Aus dem aktuellen BFGjournal

Normenprüfungsantrag zur Halbsatzbegünstigung für Waldnutzungen infolge höherer Gewalt
MMag. Gerald Ehgartner, Richter des Bundesfinanzgerichtes

MMag. Gerald Ehgartner
MMag. Gerald Ehgartner. Foto PwC Österreich / APA-Fotoservice / Hinterramskogler

BFG 30.11.2023, RN/7100001/2023; beim VfGH anhängig zu G 3317/2023

Nach § 37 Abs 1 iVm Abs 6 EStG ermäßigt sich der Steuersatz für Einkünfte aus besonderen Waldnutzungen, worunter auch Waldnutzungen infolge höherer Gewalt fallen, unter bestimmten Voraussetzungen auf die Hälfte des auf das gesamte Einkommen entfallenden Durchschnittssteuersatzes. Nach § 12 Abs 7 EStG können 70 % der Einkünfte aus Waldnutzungen infolge höherer Gewalt (insbesondere Eis-, Schnee-, Windbruch, Insektenfraß, Hochwasser oder Brand) als stille Reserven übertragen bzw einer Übertragungsrücklage zugeführt werden.

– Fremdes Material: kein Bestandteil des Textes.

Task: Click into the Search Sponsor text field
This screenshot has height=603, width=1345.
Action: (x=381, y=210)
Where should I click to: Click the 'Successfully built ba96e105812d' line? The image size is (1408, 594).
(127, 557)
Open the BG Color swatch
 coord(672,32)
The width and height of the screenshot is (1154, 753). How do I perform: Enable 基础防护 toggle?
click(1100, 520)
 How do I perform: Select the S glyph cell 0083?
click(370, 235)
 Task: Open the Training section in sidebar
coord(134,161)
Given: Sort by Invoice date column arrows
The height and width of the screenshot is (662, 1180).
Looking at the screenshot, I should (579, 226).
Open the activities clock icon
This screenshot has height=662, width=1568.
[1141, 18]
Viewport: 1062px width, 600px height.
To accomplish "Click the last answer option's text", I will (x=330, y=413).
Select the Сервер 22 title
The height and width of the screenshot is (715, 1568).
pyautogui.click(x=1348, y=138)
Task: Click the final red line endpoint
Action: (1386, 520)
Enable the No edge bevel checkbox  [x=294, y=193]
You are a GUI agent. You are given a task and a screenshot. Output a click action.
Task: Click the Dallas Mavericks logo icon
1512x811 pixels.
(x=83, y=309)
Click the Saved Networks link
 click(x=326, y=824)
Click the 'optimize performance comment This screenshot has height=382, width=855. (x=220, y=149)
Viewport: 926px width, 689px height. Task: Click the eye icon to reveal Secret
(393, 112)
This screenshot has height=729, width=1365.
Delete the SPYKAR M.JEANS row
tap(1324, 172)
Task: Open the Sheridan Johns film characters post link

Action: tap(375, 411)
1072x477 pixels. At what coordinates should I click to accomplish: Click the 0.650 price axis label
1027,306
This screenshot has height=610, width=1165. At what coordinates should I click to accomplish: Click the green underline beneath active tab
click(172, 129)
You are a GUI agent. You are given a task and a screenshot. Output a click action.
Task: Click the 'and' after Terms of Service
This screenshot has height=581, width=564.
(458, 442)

Das BFG brachte mit Beschluss vom 30. 11. 2023 seine verfassungsrechtlichen Bedenken gegen die Anwendung des Hälftesteuersatzes (Hauptantrag) bzw generell gegen die betreffenden Steuerbegünstigungen (Eventualanträge) zum Ausdruck und wandte sich damit an den VfGH.